We therefore need to put big solutions on the table. Firstly, regulation: there must be a set of rules that place strict limits on where AI companies get their data from, how their models are trained, and how their algorithms are managed. In addition, all AI systems should be forced to operate within tightly regulated environmental limits: energy usage for generative AI cannot be a free-for-all on a planet under immense ecological stress. AI-powered automated weapons systems should be prohibited. All of this should be subject to stringent, independent audits to ensure compliance.

Secondly, although the concentration of market power in the AI industry took a blow from DeepSeek’s arrival, there remain strong tendencies within AI — and indeed in digital tech as a whole — towards monopolization. Breaking up the tech oligarchy would mean eliminating gatekeepers that concentrate power and control data flows.

Finally, the question of ownership should be a serious part of the debate. Te Hiku shows that when AI tools are built by organizations with entirely different incentive structures in place, they can produce wildly different results. As long as artificial intelligence is designed for the purposes of the competitive accumulation of capital, firms will continue to find ways to exploit labor, degrade the environment, take short cuts in data extraction, and compromise on safety, because if they don’t, one of their competitors will.

It is possible to imagine a world where a socialized AI serves as a genuine aid to humanity. It would be one where instead of displacing jobs, AI would be designed to help workers reduce the amount of time they spend on technical and bureaucratic tasks, focusing human energies on problem-solving instead, and reducing the length of the working week. Rather than gobbling up water supplies, AI would function as a resource planning tool to help identify waste and duplication within and across energy systems.

These possibilities are far removed from the fantasies of AGI, whereby Artificial Intelligence will supposedly become so powerful that it will resolve problems deeply embedded in the social relations of capitalism. Instead, this is a vision for AI that presupposes structural change.

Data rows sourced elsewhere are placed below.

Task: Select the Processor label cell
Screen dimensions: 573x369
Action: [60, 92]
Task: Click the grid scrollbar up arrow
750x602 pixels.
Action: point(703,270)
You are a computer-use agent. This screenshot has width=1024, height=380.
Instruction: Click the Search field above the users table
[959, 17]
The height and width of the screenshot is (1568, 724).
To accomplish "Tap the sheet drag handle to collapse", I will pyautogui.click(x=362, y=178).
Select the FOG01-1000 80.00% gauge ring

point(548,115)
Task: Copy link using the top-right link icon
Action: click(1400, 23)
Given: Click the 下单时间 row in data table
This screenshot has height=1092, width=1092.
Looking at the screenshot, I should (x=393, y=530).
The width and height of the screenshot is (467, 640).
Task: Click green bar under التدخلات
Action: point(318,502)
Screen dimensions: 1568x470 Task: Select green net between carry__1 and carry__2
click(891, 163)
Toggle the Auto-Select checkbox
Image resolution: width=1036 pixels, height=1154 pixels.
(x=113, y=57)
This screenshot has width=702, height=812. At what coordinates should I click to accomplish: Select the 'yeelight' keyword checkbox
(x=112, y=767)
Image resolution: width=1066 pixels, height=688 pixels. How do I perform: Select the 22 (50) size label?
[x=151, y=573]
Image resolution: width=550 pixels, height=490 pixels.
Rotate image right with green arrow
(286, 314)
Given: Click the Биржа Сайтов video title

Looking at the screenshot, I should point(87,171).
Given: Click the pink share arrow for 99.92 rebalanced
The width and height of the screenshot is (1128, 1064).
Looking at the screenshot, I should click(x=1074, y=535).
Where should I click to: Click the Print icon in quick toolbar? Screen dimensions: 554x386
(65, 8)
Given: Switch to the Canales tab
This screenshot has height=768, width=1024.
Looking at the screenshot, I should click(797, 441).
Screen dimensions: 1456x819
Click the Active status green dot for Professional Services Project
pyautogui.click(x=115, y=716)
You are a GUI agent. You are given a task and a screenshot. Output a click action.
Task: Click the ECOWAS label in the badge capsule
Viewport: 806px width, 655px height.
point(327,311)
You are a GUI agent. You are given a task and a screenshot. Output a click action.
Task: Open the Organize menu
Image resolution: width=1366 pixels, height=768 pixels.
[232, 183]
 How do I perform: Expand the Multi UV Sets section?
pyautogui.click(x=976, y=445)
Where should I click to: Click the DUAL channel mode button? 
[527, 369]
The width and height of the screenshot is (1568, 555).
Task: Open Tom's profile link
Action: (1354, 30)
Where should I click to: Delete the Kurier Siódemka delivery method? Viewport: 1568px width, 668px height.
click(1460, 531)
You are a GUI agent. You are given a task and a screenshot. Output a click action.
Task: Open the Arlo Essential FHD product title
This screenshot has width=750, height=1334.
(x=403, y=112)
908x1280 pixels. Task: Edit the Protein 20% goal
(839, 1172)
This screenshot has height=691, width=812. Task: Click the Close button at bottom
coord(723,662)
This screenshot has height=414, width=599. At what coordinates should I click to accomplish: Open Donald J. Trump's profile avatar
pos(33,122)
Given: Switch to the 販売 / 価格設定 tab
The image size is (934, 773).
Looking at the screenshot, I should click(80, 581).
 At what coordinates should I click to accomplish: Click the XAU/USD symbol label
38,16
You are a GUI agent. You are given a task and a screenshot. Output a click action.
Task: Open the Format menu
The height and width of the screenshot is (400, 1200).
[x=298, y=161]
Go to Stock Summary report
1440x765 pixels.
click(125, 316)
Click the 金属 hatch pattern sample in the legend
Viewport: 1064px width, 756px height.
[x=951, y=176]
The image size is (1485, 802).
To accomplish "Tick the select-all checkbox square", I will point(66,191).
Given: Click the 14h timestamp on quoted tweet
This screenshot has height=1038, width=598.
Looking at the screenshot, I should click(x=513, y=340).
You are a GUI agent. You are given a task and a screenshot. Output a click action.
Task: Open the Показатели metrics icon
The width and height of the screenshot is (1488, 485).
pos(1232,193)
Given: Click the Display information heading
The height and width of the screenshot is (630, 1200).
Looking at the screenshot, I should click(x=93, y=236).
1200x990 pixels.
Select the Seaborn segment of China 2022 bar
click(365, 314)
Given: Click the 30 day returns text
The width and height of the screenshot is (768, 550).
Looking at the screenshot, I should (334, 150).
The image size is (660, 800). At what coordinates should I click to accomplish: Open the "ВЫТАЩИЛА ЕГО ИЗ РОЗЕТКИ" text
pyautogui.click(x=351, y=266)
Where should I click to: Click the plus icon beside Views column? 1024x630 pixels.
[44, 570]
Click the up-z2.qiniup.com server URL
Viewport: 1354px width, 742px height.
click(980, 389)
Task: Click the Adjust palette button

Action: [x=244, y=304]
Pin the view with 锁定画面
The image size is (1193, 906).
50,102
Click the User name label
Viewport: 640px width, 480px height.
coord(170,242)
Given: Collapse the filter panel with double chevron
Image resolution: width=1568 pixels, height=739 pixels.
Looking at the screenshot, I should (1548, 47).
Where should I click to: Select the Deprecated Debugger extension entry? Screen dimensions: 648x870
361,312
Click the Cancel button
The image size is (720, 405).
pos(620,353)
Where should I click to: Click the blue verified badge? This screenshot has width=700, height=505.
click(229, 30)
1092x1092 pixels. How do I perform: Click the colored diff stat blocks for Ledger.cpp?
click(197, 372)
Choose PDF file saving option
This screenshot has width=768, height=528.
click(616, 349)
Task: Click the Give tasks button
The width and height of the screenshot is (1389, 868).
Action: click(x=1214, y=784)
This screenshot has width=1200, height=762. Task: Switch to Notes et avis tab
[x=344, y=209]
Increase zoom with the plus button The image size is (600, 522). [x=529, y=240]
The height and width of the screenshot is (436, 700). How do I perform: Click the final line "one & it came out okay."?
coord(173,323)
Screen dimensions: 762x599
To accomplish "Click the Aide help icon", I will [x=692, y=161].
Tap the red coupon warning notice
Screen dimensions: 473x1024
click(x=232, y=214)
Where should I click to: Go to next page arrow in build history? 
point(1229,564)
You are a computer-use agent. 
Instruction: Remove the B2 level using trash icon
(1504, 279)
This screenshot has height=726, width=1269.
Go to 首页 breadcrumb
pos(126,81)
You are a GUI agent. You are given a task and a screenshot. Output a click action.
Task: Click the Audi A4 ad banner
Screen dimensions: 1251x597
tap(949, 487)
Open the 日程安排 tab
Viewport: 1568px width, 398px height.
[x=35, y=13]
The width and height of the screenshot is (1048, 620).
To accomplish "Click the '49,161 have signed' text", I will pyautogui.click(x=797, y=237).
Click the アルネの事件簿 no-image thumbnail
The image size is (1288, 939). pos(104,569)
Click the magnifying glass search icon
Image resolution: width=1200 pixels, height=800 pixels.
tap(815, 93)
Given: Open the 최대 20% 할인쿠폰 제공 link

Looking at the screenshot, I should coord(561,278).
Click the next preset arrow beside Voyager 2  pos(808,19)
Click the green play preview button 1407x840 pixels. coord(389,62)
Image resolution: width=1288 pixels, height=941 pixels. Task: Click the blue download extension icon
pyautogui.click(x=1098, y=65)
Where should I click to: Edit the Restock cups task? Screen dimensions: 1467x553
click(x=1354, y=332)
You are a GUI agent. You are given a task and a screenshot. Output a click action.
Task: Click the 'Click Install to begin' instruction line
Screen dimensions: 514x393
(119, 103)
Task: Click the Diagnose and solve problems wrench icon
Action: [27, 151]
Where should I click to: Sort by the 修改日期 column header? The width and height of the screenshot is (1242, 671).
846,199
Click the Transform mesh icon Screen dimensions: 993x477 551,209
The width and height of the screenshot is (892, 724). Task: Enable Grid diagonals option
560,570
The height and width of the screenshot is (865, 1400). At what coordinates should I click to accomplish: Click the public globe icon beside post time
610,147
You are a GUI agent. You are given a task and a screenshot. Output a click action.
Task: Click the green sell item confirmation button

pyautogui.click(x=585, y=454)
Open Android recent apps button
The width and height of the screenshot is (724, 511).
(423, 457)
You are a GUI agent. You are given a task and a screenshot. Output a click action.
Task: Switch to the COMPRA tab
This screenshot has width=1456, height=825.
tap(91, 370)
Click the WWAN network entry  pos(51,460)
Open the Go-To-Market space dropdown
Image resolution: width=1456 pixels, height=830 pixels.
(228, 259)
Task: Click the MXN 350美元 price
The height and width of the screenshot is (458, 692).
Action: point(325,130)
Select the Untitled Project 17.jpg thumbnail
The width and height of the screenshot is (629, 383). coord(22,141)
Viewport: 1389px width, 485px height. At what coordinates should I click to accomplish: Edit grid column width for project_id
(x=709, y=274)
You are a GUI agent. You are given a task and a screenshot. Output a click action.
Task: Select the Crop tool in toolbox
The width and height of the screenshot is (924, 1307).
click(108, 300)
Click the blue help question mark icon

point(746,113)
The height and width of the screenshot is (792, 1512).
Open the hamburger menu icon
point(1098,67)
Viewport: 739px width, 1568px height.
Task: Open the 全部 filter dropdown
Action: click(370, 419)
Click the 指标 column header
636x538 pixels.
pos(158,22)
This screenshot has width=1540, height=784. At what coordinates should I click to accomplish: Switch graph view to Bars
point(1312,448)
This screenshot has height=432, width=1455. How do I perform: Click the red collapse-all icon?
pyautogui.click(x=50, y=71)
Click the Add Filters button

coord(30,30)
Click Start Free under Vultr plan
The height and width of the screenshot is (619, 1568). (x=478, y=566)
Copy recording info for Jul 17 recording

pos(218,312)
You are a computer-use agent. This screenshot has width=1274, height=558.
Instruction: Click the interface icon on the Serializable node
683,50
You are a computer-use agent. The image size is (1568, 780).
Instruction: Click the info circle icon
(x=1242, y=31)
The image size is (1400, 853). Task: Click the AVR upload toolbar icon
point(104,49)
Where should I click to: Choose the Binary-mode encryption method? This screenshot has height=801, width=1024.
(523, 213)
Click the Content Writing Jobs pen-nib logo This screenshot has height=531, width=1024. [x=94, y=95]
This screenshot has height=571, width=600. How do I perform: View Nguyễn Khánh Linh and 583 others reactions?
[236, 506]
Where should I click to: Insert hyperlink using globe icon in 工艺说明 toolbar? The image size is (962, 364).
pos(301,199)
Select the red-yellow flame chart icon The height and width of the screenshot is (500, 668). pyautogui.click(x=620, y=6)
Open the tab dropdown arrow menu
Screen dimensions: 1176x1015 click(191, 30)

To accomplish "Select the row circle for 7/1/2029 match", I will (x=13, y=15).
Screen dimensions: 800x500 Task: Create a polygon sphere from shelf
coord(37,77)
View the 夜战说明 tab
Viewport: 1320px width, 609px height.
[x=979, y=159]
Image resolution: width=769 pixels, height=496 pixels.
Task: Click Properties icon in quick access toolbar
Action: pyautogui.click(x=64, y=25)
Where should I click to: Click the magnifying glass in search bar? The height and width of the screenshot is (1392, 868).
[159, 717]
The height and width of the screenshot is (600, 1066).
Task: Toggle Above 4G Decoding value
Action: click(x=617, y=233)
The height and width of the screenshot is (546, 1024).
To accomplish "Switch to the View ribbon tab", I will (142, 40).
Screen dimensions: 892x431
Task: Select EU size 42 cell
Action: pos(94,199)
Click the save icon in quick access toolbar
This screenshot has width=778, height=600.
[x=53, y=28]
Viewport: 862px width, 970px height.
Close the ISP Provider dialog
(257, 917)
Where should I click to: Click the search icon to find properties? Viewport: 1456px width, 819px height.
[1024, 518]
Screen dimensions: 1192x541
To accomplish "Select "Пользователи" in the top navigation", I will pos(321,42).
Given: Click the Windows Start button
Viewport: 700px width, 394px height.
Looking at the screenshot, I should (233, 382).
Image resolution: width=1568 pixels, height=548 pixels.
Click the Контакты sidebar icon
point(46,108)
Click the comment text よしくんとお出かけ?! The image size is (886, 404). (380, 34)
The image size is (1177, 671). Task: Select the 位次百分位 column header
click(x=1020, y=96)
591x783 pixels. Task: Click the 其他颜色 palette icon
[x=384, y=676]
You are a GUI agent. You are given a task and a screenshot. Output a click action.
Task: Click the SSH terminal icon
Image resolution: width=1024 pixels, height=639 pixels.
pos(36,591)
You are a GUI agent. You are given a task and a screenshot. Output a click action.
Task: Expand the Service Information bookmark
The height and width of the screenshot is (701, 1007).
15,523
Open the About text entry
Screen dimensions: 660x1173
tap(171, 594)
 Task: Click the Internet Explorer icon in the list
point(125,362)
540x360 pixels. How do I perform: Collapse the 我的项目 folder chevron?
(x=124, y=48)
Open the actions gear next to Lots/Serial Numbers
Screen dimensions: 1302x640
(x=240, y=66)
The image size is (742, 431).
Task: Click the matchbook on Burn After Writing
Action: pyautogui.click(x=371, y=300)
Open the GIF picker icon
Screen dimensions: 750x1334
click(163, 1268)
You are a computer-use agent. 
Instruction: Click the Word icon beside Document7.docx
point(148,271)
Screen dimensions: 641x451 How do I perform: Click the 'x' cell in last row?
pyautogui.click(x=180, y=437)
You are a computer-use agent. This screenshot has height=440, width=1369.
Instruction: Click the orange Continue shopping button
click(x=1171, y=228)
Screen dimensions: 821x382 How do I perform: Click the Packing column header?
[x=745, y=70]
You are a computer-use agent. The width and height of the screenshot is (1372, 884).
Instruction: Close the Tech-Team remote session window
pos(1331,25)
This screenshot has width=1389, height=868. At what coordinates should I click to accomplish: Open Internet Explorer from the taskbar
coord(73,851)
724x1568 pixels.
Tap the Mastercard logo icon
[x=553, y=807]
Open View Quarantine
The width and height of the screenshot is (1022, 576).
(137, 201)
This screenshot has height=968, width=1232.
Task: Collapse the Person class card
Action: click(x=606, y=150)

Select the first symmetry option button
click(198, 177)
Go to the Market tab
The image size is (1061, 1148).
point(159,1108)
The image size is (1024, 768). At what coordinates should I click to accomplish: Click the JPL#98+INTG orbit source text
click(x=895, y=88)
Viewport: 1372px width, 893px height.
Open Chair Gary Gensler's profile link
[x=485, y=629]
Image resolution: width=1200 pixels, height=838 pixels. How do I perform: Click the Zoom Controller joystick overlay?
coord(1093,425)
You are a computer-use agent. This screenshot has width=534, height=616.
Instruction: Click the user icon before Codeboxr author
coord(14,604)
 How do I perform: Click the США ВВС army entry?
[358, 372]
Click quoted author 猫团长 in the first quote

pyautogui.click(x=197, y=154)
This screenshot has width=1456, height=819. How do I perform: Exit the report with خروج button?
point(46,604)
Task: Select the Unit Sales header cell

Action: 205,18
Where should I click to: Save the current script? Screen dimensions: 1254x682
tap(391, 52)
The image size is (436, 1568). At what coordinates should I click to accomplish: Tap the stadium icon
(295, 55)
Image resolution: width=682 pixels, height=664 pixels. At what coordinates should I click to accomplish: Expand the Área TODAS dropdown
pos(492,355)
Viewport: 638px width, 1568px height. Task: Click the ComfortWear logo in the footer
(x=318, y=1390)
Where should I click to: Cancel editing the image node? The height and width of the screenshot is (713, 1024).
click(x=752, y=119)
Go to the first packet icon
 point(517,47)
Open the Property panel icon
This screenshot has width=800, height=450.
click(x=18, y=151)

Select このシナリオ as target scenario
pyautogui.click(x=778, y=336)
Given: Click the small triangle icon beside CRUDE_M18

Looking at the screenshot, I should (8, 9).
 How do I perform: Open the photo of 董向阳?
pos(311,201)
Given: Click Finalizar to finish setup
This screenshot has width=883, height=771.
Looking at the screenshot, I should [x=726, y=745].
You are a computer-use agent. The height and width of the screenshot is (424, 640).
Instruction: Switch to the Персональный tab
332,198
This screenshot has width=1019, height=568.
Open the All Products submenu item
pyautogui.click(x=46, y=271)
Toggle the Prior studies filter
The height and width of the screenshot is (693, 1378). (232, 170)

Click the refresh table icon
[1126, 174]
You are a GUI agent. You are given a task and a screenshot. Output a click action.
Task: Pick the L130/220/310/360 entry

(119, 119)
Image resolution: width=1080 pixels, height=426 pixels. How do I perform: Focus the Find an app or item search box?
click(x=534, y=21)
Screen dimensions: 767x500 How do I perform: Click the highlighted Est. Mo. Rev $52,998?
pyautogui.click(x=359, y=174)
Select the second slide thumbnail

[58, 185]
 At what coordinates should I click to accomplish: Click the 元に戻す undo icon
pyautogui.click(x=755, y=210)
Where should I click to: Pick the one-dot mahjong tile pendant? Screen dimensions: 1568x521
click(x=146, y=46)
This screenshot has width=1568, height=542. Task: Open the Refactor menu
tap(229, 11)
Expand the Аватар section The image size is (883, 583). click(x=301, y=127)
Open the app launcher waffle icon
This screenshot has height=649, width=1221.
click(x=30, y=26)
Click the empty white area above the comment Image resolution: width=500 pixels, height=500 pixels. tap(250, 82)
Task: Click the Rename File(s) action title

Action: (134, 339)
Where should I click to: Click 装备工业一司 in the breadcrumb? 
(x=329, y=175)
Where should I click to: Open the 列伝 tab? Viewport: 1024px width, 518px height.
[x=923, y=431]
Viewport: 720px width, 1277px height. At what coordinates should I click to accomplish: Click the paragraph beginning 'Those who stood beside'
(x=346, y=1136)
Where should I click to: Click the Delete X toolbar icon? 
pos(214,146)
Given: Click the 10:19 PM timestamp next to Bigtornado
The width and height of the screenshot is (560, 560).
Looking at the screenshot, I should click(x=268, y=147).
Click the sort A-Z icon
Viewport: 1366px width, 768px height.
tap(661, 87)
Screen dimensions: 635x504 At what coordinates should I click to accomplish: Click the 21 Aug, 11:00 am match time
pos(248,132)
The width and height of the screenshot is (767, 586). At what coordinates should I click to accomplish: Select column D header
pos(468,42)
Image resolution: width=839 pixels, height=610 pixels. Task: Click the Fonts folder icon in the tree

On May 29, the US Department of Energy tweeted the following message: “AI is the next Manhattan Project, and THE UNITED STATES WILL WIN.” US government agencies are not the only ones to have compared AI favorably to the Manhattan Project.

From the days when OpenAI was just an idea in Altman’s head, he was proposing a “Manhattan Project for AI” to Musk. When he watched Oppenheimer, the Oscar-winning biopic of the man who led the Manhattan Project, Altman’s conclusion was that the mushroom cloud over Japan was a bad look for the atomic age — it’s important to get the PR right when it comes to emerging technologies. The obvious moral lesson of the story — the idea that scientists with good intentions can cause monstrous damage by naively assuming they are (and will always be) on the side of the good guys — never seemed to cross his mind.

The Manhattan Project is an imperfect analogy for the AI tech race. While geopolitical tension is undoubtedly growing between the United States and China, with technology at the heart of it, we are thankfully not yet in the midst of a world war.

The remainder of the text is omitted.